TASK DETAILS: Copy each line below in which the string "resolution" occurs.

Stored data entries
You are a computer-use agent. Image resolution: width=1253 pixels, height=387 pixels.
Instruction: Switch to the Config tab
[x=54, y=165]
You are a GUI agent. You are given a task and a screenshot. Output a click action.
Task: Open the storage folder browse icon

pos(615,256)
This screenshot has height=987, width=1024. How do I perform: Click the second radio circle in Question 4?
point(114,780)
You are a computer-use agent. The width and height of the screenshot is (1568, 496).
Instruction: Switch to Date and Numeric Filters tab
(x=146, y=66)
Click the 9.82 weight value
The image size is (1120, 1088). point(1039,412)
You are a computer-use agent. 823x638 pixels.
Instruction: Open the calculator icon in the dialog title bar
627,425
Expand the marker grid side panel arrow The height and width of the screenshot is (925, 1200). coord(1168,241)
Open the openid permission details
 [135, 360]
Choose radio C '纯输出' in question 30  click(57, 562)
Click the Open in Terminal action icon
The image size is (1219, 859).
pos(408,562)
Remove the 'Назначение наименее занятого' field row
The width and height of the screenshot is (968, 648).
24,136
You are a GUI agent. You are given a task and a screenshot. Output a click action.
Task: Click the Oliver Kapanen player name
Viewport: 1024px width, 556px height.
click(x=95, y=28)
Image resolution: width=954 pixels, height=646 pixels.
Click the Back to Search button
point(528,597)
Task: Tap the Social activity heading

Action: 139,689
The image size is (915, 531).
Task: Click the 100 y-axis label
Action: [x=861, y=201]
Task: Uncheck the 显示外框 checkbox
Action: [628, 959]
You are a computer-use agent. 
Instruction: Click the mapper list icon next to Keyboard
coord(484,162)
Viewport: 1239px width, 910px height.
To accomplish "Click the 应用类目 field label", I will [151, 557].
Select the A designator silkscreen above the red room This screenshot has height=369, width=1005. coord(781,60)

SOLUTION FOR THIS TASK:
You are a computer-use agent. Image resolution: width=1253 pixels, height=387 pixels.
Image resolution: width=954 pixels, height=646 pixels.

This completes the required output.